A Surprise at Paul's Run
Bubby turned to look at us as we came in. We all took our seats around the table to talk with her, even though as soon as we left those seats she would forget we were there.
My dad smiled. "Hi Mom, remember your grandson?"
As if we were long-time friends who had not seen each other in years.
I smiled nonetheless, and she looked at me and said "Oh yes, look at that fersnacker. That fersnacker fer nacker snacker and we went downtown and got the tajigat and the tajigati taj."

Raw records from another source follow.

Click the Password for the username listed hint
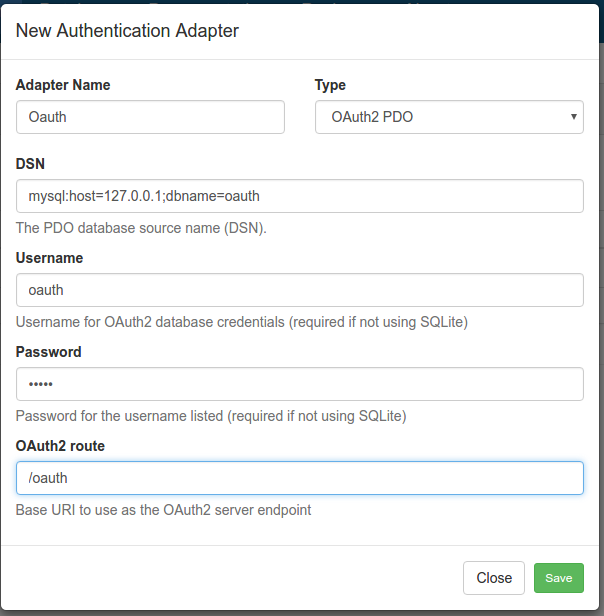Screen dimensions: 604x616 (211, 416)
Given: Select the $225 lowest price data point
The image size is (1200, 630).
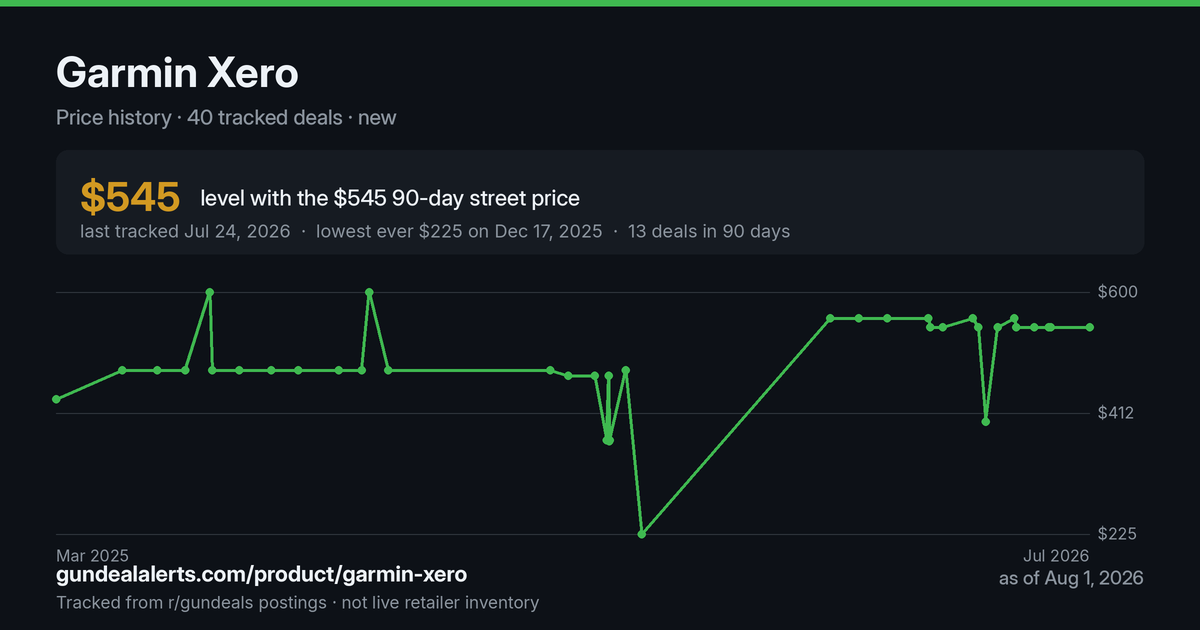Looking at the screenshot, I should 642,534.
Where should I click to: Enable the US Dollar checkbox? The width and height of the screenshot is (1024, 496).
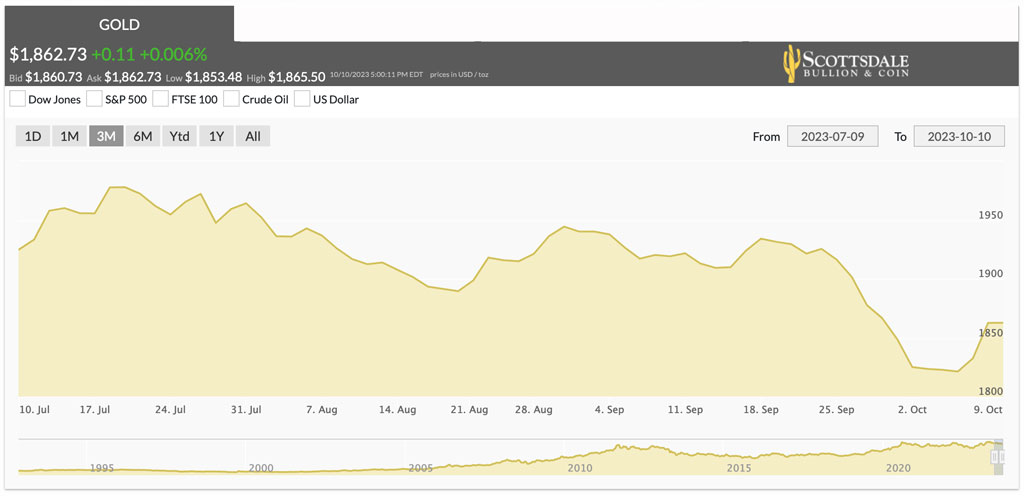[x=302, y=99]
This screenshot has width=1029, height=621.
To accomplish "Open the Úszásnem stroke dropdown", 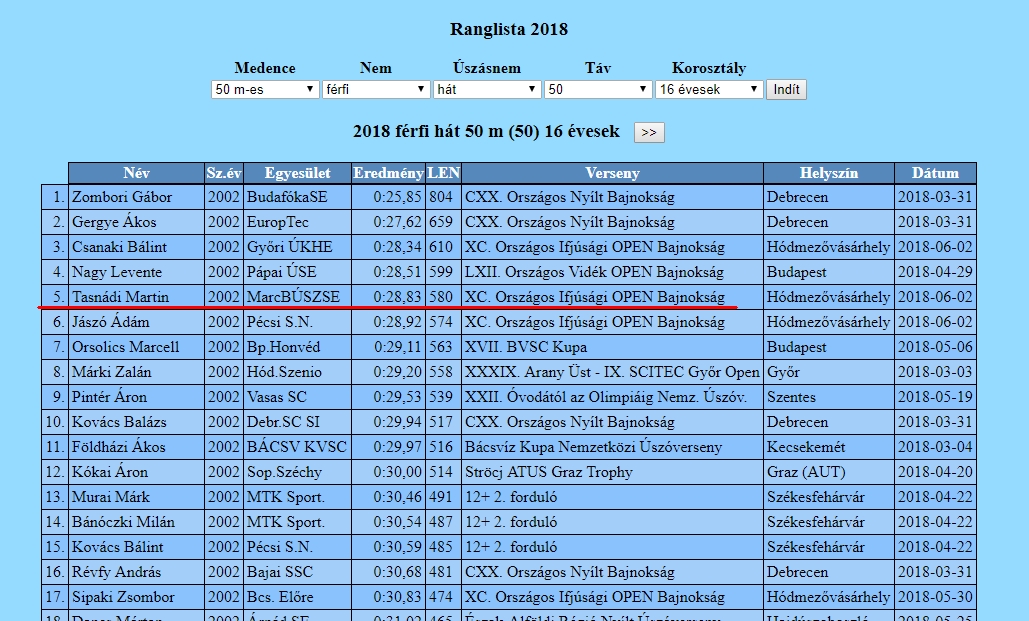I will 487,90.
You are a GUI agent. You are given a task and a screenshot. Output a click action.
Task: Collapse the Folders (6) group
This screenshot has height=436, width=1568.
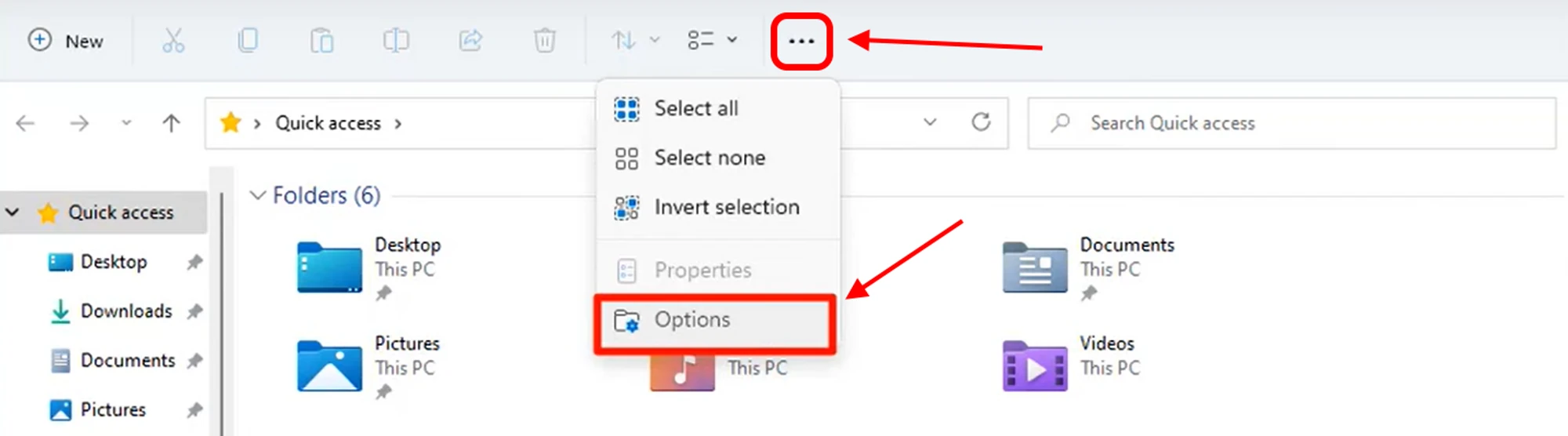257,195
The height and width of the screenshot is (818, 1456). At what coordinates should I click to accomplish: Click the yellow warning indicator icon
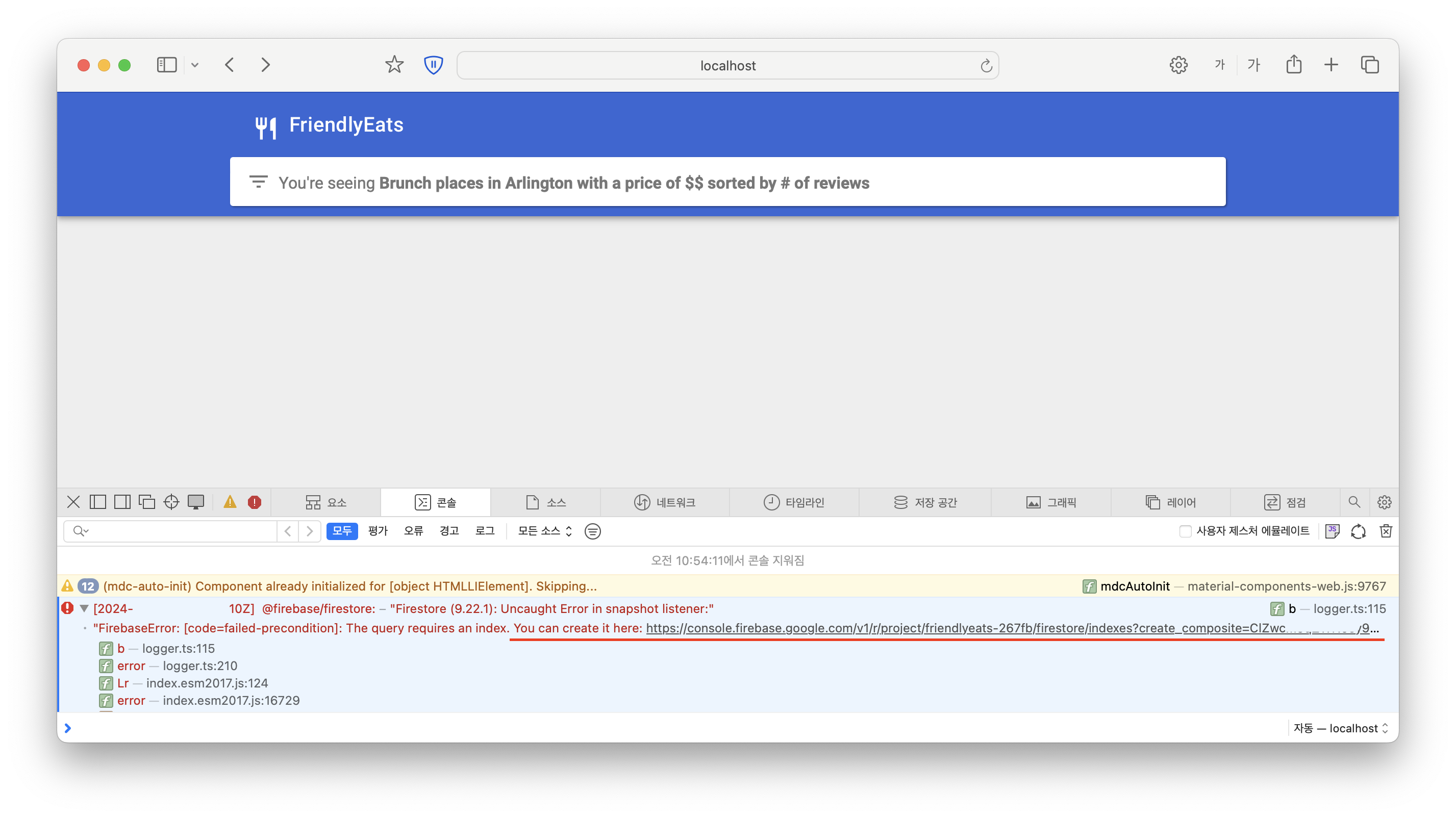click(230, 502)
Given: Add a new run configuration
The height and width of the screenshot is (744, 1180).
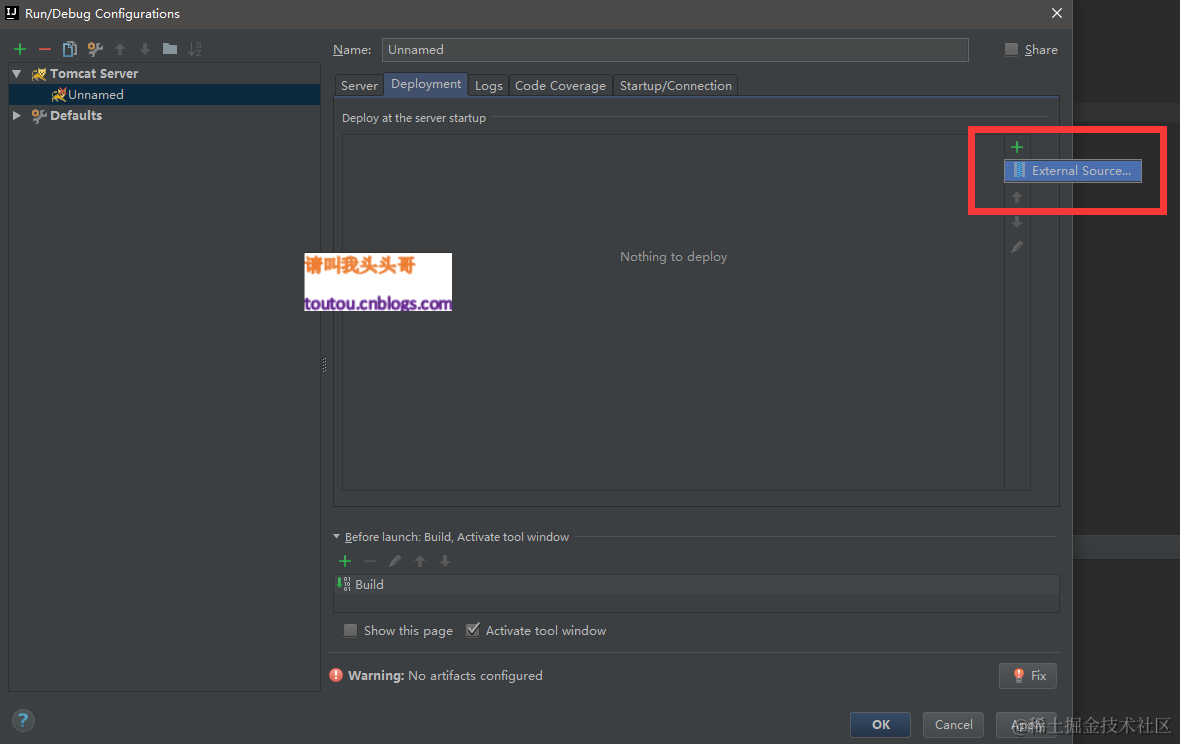Looking at the screenshot, I should click(x=19, y=48).
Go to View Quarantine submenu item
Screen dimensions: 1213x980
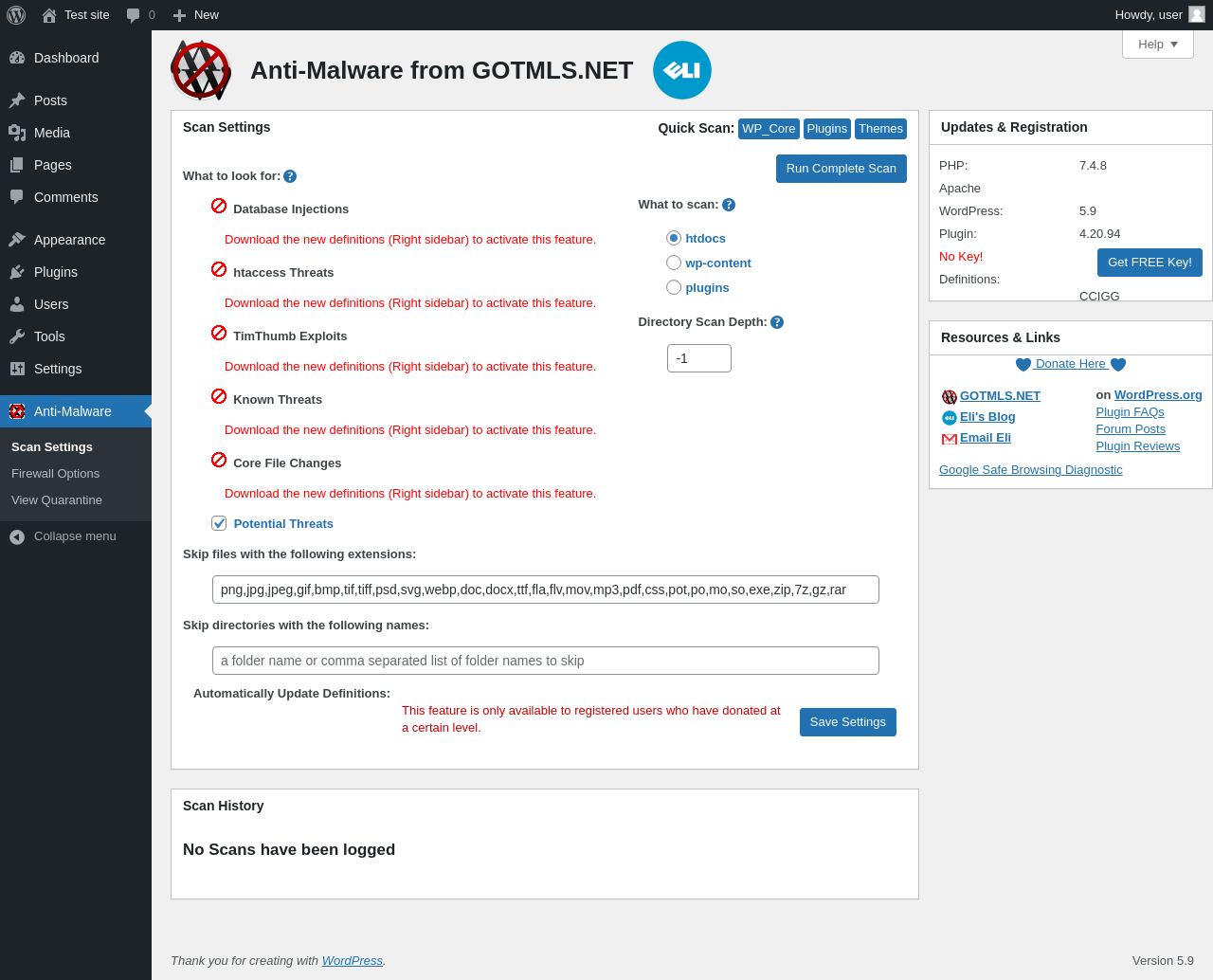coord(57,500)
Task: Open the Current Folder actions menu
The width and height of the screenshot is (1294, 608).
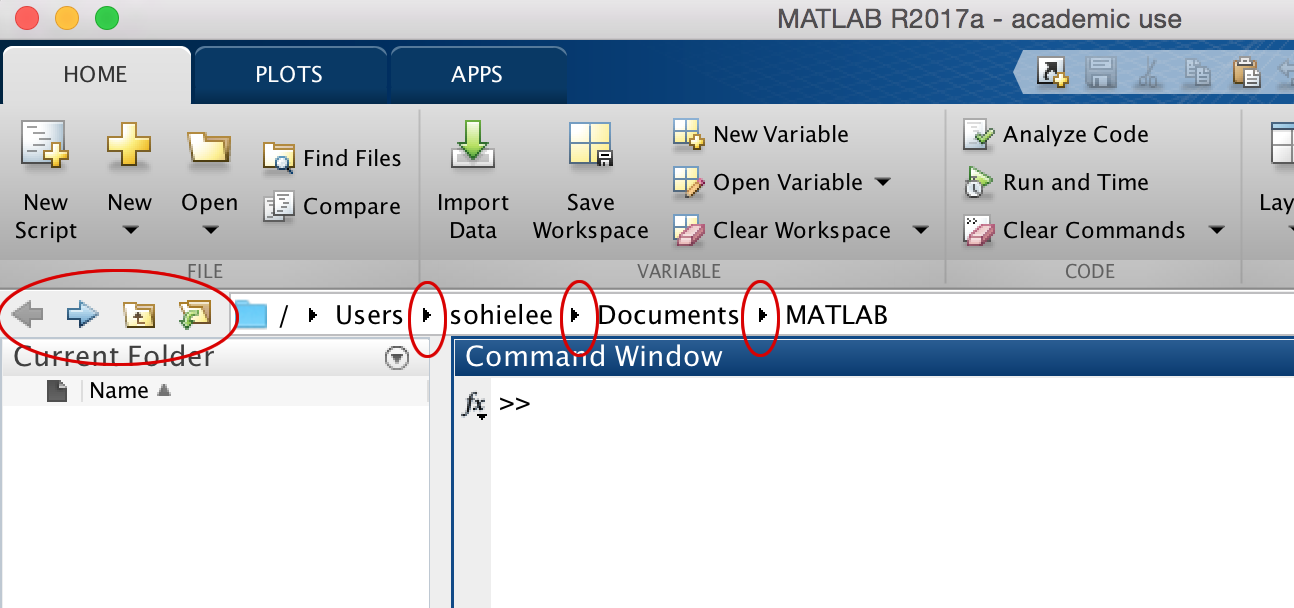Action: point(396,357)
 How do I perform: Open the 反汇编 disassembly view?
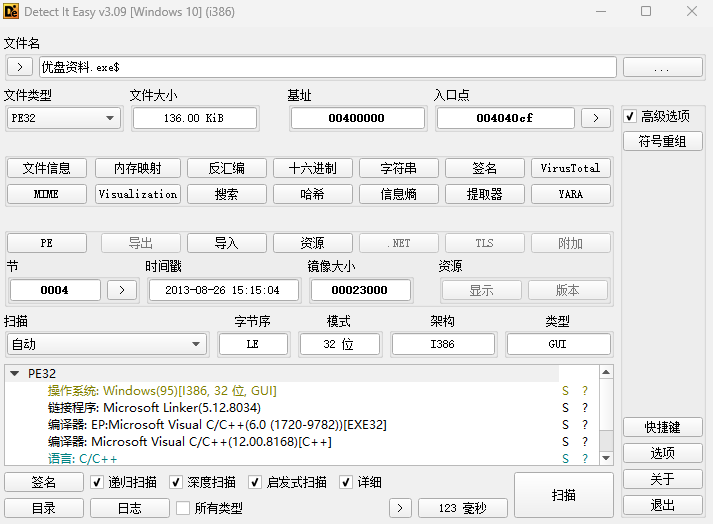click(x=226, y=168)
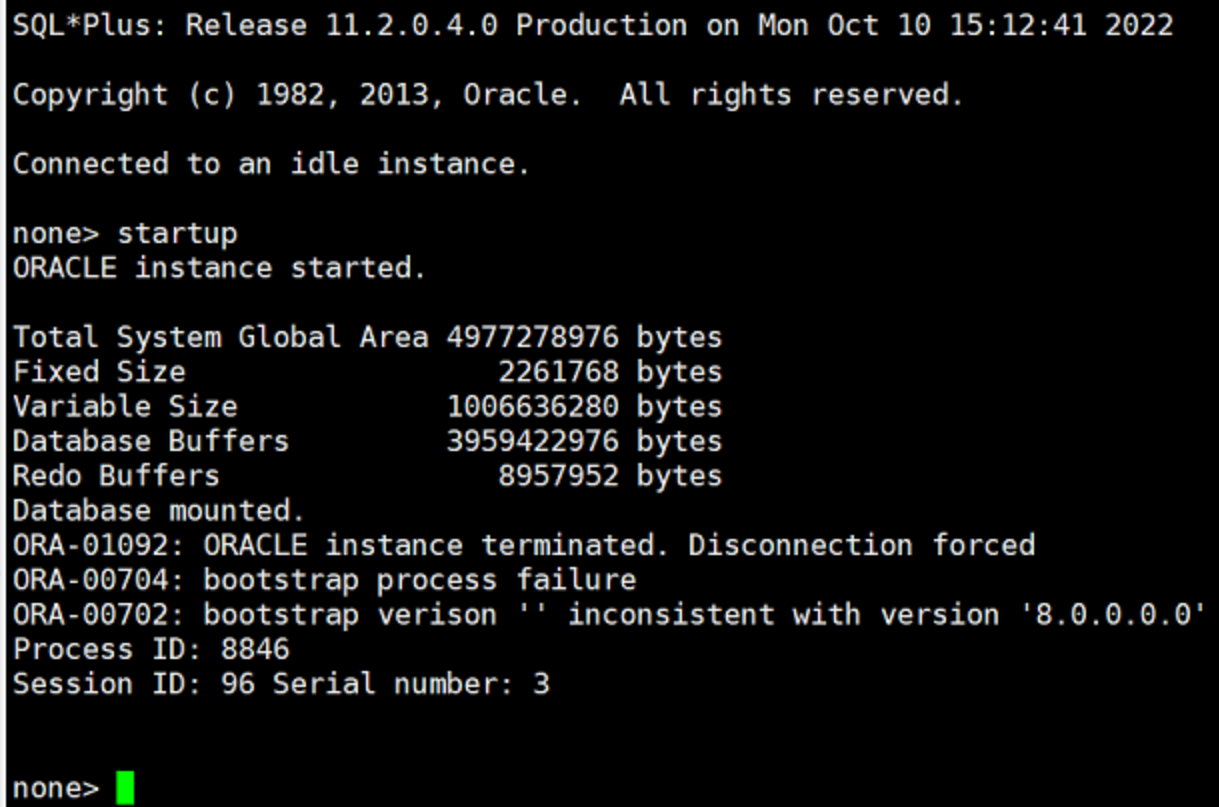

She had a complication of Alzheimer's which stole from her the ability to form English words, leaving in its place a gibberish engine which was obviously working overtime.
"Bubby, how are you?" I asked politely.
"Oh, I gaterat my gaterat and gaterat."
I stifled a laugh. I felt bad as soon as I remembered the seriousness of the situation.
A man was sitting to her left, his head lolling on his chest and drool slowly emanating from the corner of his mouth. He stared at me with an empty, unblinking gaze. Feeling uncomfortable, I asked "Can I help you?"
He continued to stare, then uttered something unintelligible. I focused on my grandmother again. She was speaking nonsense to my father, who looked as if he was taking in every word and carefully considering its value.
I sighed. These visits were always tedious, but for some reason today all I wanted to do was leave.
The man started grumbling again. He had dropped his shoe on the ground. I reached down to pick it up, and handed it back to him. He placed it in his lap and glazed over again. He grumbled once again.
I looked back at Bubby, who was now forcing down a piece of pumpkin pie. The man began to stare at the pumpkin pie. Bubby began talking as soon as the pie was down, but the man gave a sudden, clarifying interruption.
"Mrrmrmrmrrrrmr...mrrrrWILL YOU SHUT UP!"
Silence followed. Bubby turned very slowly to look at him. Her brow furrowed and I feared for what was about to come.
She opened her mouth, which previously had procured nothing but pure nonsense, and began to speak.
"Vus vils du? VUS VILS DU?"
My dad suddenly laughed out loud. I turned to him with confusion. Between bouts of laughter he explained to me that she was speaking perfect Yiddish, and asking the man, in essence, what the hell he was doing.
I had new respect for Bubby after that.